Besides hESC-specific enhancers and DFC-specific enhancers, there is a large group of H3K4me1-marked enhancers (nearly 9 000) that are shared by hESCs and DFCs. To examine the functions of these enhancers, the authors investigated the chromatin changes before and after differentiation. The authors found that many enhancers enriched within CORDs containing DFC-specific genes gain H3K27ac but are only marked by H3K4me1 in hESCs. Further studies showed that genes located in these CORDs are early differentiation-responsive genes. For example, enhancers of MSX1 and MEIS1 (and many other additional factors) are marked by H3K4me1 in both hESCs and DFCs. However, the enhancers gained H3K27ac after the ES cells were induced to differentiate, while H3K4me1 was invariant. As such, the gain of H3K27ac might be the hallmark of poised enhancers. These H3K27ac-marked poised enhancers may be responsible for early responses in ES cell differentiation.

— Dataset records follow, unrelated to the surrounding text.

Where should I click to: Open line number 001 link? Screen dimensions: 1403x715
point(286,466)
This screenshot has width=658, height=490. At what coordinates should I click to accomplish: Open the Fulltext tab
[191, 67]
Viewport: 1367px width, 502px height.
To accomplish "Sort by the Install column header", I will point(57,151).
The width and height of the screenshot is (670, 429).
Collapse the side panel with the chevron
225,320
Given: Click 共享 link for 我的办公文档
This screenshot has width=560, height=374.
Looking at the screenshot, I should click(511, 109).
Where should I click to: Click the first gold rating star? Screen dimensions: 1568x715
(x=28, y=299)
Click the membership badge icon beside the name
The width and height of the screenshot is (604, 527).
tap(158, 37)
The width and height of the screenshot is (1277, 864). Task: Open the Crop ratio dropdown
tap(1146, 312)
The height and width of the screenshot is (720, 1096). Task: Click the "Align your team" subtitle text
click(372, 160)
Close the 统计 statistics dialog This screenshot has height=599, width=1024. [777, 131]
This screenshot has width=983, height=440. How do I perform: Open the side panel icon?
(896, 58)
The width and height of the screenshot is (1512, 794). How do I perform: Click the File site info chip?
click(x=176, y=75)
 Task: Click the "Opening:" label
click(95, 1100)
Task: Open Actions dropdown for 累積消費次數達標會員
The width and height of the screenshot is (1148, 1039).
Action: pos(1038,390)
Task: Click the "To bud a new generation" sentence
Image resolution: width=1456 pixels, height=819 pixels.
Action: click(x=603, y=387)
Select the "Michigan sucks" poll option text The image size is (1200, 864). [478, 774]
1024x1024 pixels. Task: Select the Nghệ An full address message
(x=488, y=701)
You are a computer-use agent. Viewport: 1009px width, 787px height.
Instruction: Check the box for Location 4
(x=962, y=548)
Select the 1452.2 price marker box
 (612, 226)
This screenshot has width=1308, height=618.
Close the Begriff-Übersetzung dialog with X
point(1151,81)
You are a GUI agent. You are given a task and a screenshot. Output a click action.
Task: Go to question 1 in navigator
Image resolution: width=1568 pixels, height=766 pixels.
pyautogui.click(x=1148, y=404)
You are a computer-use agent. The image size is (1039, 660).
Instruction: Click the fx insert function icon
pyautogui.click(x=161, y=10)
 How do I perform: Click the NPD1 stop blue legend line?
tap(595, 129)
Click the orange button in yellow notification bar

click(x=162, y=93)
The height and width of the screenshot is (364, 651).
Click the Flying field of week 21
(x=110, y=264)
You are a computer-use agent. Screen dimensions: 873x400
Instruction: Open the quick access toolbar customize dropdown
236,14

This important finding is consistent with two other independent studies. Creyghton et al. identified over 25 000 H3K4me1-marked enhancers, among which H3K27ac distinguished active enhancers from inactive ones ⁸. As such, when mES cells were induced to differentiate into neural progenitor cells (NPC), H3K27ac was gained in only NPC-specific enhancers. In another study, Rada-Iglesias et al. characterized two classes of distal regulatory elements in hESCs ⁹. They discovered that class I elements are marked by p300, H3K4me1 and H3K27ac while class II elements are marked by p300, H3K4me1 and H3K27me3 ⁹. Class I-associated genes are highly expressed in hESCs while class II-associated genes are poised for expression ⁹. When ES cells were induced to enter the neuroectoderm lineage, a subset of class II genes associated with neuroectoderm gained H3K27ac ⁹. Taken together, these studies indicate that H3K27ac marks the transition of poised enhancer-associated genes from silencing to activation. Hawkins et al. further unraveled the molecular mechanism behind these observations by conducting reporter assays and 3C experiments (Figure 1). Future studies could focus on the molecular mechanism behind the rapid switch between H3K27me3 and H3K27ac. It will also be intriguing to address how transcription factors, chromatin modifiers and extrinsic signaling work together in cell fate decision. Lastly, it would be interesting to determine if the TFs and signaling molecules, which are associated with the H3K27me3/H3K27ac switch, are important in maintaining hESCs identity. Nonetheless, Thomson, Ren and colleagues have provided novel insights into the chromatin landscape of hESCs (Figure 1).

Figure 1

Dynamic chromatin states in pluripotency and differentiation. (A) In undifferentiated hESCs, hESC-specific enhancers are marked by histone H3K4me1 and H3K27ac. Long-range chromatin interaction between the enhancer and the corresponding promoter within a CORD is mediated by hESC-specific transcription factor. The hESC-specific gene is expressed. (B) In DFCs, poised enhancers gain H3K27ac mark. Long-range chromatin interaction between the enhancer and the corresponding promoter within a CORD is mediated by DFC-specific transcription factor. This allows DFC-specific genes to be activated when hESCs are induced to differentiate.